Keramba jaring apung di Kampung Telaga Ria, Distrik Sentani Timur. Di satu sisi keramba menguntungkan secara ekonomi, di sisi lain masalah bagi danau dan spesies endemiknya. Foto: Chris Paino/Mongabay Indonesia

 

Dilema Keramba Jaring Apung

Keberadaan ikan introduksi di Danau Sentani tak lepas dari maraknya pembudidayaan ikan nila lewat keramba jaring apung. Di satu sisi keberadaan keramba turut mendorong perekonomian nelayan, tetapi di saat yang sama turut menjadi sebab dari pendangkalan danau.

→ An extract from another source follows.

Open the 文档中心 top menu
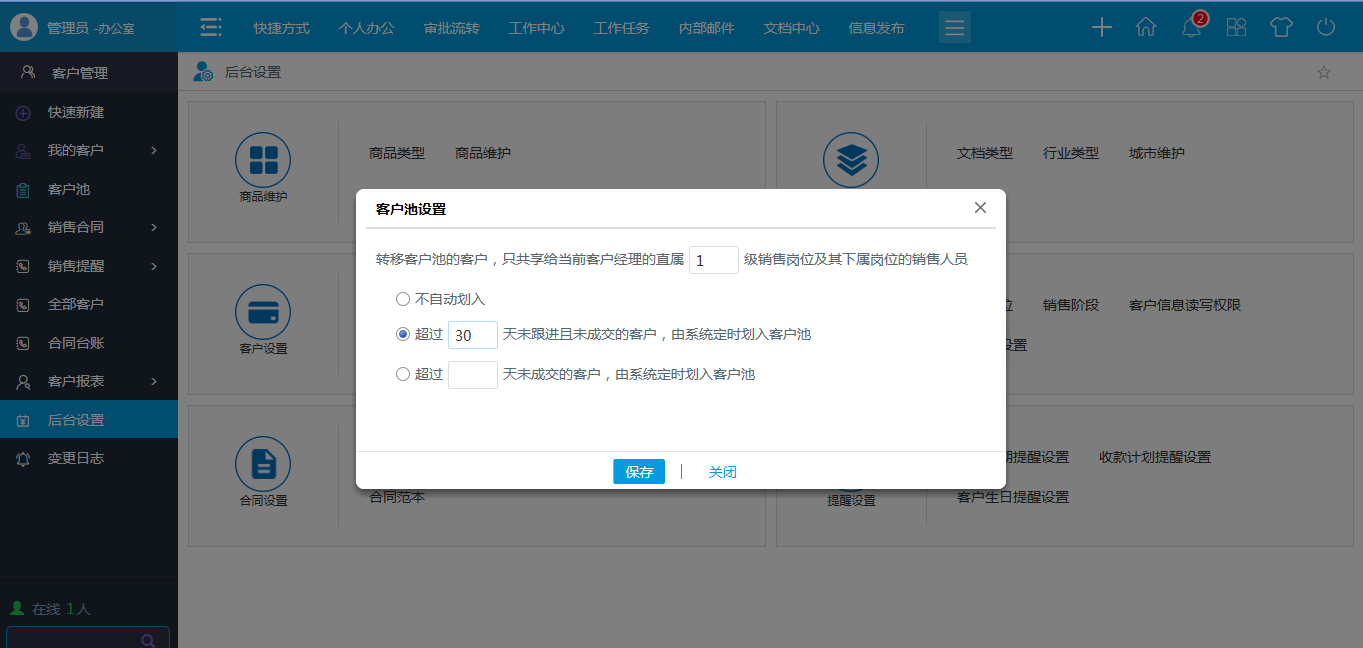The image size is (1363, 648). coord(791,28)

Sisa-sisa makanan yang ditabur di dalam keramba, tidak semua dimakan ikan. Sebagian mengendap di bawah dan mengasamkan air danau. Asamnya air, menjadi sebab organisme dalam air tak bisa bertahan hidup karena kualitas air yang buruk. Alih-alih menjadi makanan ikan di keramba, sisa makanan nila pun malah jadi makanan ikan mujair yang hidup di luar keramba.

Henderite lalu menyarankan perlunya pemerintah membuat analisis daya dukung lingkungan. “Perlu dikaji berapa luas danau yang bisa kita pakai buat keramba jaring apung, daerah mana yang boleh, dan mana yang tidak boleh,” ujarnya.

Saat dihubungi Kepala Bidang Perikanan Budidaya, Dinas Perikanan dan Kelautan Kabupaten Jayapura, Marcela Ikanubun, menepis jika ikan nila disebut menjadi ancaman keberadaan ikan asli danau. Menurutnya ikan lohanlah yang menjadi sumber permasalahan.

Saat ini, dia memperkirakan sebanyak 4000-an keramba jaring apung ada di sepanjang pesisir Danau Sentani. Jumlah tersebut sudah termasuk gabungan milik nelayan dan juga para pengusaha, terbanyak di Distrik Sentani Timur.

Ungkapnya, setiap tahun pihaknya memberikan bantuan keramba jaring apung berdasarkan usulan atau proposal yang masuk. Untuk tahun 2018, bantuan yang disalurkan Dinas Perikanan adalah 11 unit. Rinciannya 1 unit terdiri dari 4 petak keramba, ukuran lebarnya 3 meter, panjang 4 meter dan kedalaman jaring 3 meter.

“Tapi kalau pengusaha 1 unit itu bisa beda, ada yang sampai 100 petak. Jumlah bibit rata-rata 500 sampai 800 ekor, sekitar 99 persen ikan yang dibudidaya adalah ikan nila,” ungkapnya.

Saat ditanya tentang permasalahan daya dukung di Danau Sentani, jelasnya hal itu bukan kewenangan Dinas Perikanan. “[Kewenangan] itu mungkin adanya di Badan Riset Kementerian Kelautan dan Perikanan.”

Meski di habitat alaminya mengalami ancaman keberadaan hidup, ironisnya ikan endemik Danau Sentani malah sukses dikembangkan oleh peminat ikan hias di Jayapura dan di Bogor. Bahkan ada yang berhasil membudidayakannya di luar negeri, seperti Jerman.

Namun, bagi Henderite hal ini tak serta-merta persoalan lalu selesai. Permasalahan degradasi habitat harus diselesaikan.

“Ada pembiak ikan hias yang bersedia kirim ikan asli dan mau masukan kembali ke Danau Sentani. Tapi saya bilang jangan, tidak bisa, rumahnya sekarang rusak. Perbaiki dulu Danau Sentani rumahnya ikan itu,” pungkasnya.